Todos los analistas económicos y el sector financiero nacional permanecían a la espera del primer dictamen del Banco Central Europeo (BCE) sobre el impuesto a la banca diseñado por el Gobierno de coalición, todavía en fase parlamentaria. Con esta tasa, que plantea gravámenes del 4,8% sobre los intereses de las entidades, la ministra de Hacienda, María Jesús Montero, pretendía recaudar unos 7.000 millones de euros adicionales en dos años.

Para sorpresa o no de Moncloa, la respuesta del BCE ha sido desfavorable. El banco central reclama al Gobierno español que reconsidere su decisión, interpretando que puede afectar a la sostenibilidad y la rentabilidad del sistema en su conjunto en un escenario particularmente delicado.

El toque de atención de la institución presidida por Christine Lagarde cobra significado cuando la economía de España, igual que la del resto de países de la Unión Europea (UE), afronta un horizonte preocupante. Más allá de las previsiones oficiales, los organismos independientes e internacionales vaticinan una recesión a corto plazo y al menos un par de trimestres de 2023 en rojo para España. Con estas cartas, conviene evitar que las entidades financieras se vean salpicadas por problemas añadidos que las debiliten y que desemboquen en consecuencias indeseables en cadena.

La norma diseñada del Gobierno, por otra parte, establece que los bancos asuman el coste de estos intereses. Es decir, que no trasladen la carga a sus clientes. Aunque parezca paradójico, el resultado sería contraproducente para los usuarios. Dificultaría su acceso al crédito en un contexto de subida de tipos de interés (actualmente, del 1,25% para el euro) que enfriará la economía, a cambio de contener una inflación desorbitada.
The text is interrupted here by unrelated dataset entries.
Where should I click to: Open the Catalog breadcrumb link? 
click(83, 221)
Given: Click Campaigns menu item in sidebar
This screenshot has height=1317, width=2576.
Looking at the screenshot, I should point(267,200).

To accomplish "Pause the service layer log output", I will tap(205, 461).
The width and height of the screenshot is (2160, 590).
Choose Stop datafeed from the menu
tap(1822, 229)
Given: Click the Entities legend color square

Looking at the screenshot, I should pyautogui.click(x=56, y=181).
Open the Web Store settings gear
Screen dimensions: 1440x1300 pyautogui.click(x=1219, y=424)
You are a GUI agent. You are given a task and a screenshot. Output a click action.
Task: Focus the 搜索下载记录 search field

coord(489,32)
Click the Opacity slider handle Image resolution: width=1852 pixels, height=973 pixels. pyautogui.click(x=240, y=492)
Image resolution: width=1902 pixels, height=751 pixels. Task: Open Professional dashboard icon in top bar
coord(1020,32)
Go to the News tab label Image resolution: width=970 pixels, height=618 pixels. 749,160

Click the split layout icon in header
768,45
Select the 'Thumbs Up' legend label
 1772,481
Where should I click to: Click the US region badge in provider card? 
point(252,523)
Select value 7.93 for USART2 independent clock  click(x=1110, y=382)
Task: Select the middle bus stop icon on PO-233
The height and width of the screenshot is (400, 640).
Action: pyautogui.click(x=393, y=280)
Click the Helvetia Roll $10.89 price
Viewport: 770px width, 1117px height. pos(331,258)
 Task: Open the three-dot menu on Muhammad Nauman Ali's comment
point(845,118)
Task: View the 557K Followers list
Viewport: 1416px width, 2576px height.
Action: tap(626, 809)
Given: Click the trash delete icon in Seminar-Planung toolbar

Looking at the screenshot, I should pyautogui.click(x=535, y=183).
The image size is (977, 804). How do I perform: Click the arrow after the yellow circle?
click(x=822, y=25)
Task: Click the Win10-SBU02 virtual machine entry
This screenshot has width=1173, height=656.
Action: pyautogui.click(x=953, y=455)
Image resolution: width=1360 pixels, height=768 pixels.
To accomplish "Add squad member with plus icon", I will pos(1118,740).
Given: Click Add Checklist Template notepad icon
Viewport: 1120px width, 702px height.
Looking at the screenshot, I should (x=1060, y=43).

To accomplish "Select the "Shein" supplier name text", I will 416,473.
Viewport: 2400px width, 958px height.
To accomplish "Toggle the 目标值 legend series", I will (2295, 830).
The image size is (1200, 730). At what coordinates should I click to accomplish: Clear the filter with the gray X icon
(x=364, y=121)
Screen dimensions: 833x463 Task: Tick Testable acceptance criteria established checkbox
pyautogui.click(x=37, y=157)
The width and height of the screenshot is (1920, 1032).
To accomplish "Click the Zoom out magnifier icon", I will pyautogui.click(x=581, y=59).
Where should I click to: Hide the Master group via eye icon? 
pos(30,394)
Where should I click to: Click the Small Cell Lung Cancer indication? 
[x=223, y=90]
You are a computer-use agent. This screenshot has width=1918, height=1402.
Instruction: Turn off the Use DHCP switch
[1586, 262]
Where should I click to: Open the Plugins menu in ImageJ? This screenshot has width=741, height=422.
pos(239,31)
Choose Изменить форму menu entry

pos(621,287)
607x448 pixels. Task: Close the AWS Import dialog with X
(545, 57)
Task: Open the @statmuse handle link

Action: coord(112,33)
En este sentido, conviene recordar la importancia que tiene esta política monetaria alcista para la viabilidad del sector financiero. El aumento de los tipos debe ayudar a los bancos a recuperar su negocio tradicional: ofrecer préstamos a ciudadanos y empresas. En cambio, es necesario dejar atrás los tiempos de dinero barato, con tipos que han llegado a ser negativos. Esa fue la verdadera e insostenible anomalía.

Los esfuerzos del Gobierno para respaldar a los ciudadanos son encomiables. Resulta evidente que el impacto de la pandemia y la invasión rusa de Ucrania han golpeado con dureza a los bolsillos de los españoles. Pero, lejos de causar alivio, el impuesto a la banca, en estos términos, abrirá nuevas heridas. De modo que el paso más lógico pasa por que el Ejecutivo busque una fórmula menos dañina para incrementar la recaudación. Incluso que estudie la retirada de esta tasa para atender las peticiones del BCE.

Algo debe quedar claro. La medida promovida por el Gobierno carece de la virtud de la oportunidad. Es difícil imaginar algo peor para nuestra economía que contribuir a una crisis financiera en un escenario de recesión. Los daños serían inmensos. Si sale adelante, no sólo afectará a los bancos nacionales con más de 800 millones de beneficio, que competirán en condiciones de inferioridad con sus rivales extranjeros. También pondrá en riesgo, en fin, su propia sostenibilidad.